- Annis Location within Idaho Annis Location within the United States
- Coordinates: 43°43′42″N 111°56′10″W﻿ / ﻿43.72833°N 111.93611°W
- Country: United States
- State: Idaho
- County: Jefferson
- Elevation: 4,829 ft (1,472 m)
- Time zone: UTC-7 (Mountain (MST))
- • Summer (DST): UTC-6 (MDT)
- Area codes: 208, 986
- GNIS feature ID: 397382

= Annis, Idaho =

Unincorporated community in the state of Idaho, United States

Annis is an unincorporated community in Jefferson County, Idaho, United States. Annis is 4 mi north-northeast of Rigby.

The first settlement at Annis was made in 1879. The community is named for Ann Kearney, first post mistress, plus the first letters of the word "island".

The name history of Ann Island becoming Annis is disputed. A plaque located at the old "Annis Little Butte Cemetery," currently known as "Little Butte Cemetery," reads in part:

"Annie's Place" Annis

March 1879, the first of many hardy, courageous pioneers" ... "First public building was a combined log post office and home of James and Anna Kearney.
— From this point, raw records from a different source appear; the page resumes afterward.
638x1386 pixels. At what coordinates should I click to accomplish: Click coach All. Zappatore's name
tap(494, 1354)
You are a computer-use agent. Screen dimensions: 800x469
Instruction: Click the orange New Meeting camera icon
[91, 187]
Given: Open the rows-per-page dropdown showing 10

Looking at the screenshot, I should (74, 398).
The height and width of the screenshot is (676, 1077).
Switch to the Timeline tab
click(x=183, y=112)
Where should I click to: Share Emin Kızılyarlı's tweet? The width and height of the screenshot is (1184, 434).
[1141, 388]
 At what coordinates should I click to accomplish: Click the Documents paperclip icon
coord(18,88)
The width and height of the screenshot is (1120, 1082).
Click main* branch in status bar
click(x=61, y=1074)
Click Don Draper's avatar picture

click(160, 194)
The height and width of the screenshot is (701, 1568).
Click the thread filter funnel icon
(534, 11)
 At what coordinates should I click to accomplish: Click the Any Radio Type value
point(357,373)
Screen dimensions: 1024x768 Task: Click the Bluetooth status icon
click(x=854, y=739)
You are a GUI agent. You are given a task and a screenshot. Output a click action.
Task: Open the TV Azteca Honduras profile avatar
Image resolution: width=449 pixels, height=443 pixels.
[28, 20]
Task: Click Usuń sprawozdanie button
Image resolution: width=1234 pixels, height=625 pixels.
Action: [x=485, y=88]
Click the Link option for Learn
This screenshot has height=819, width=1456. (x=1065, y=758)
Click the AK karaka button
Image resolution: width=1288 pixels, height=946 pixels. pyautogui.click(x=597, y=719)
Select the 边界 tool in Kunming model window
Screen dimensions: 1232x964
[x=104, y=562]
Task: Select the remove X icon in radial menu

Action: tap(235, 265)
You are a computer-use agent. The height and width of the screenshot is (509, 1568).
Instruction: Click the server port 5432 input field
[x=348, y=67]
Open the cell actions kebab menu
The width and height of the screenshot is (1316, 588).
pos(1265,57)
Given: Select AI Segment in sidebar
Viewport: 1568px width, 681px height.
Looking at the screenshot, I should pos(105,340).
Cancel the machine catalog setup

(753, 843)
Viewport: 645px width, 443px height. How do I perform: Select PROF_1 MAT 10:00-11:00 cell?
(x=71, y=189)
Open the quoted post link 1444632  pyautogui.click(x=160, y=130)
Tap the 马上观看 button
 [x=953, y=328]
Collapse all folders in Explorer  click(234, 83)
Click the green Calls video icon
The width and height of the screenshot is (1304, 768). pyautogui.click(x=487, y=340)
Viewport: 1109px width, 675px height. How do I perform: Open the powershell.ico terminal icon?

They forded "Dry Bed Channel" of Snake River to bring mail to their central place which became known as "Annie's Place." Kearneys applied for postal service in 1886 which was granted in 1896 but with the name of Annis."

Plaque No. 419 erected by the Daughters of the Utah Pioneers in 1982.

The Josiah Scott House, which is listed on the National Register of Historic Places, is located near Annis.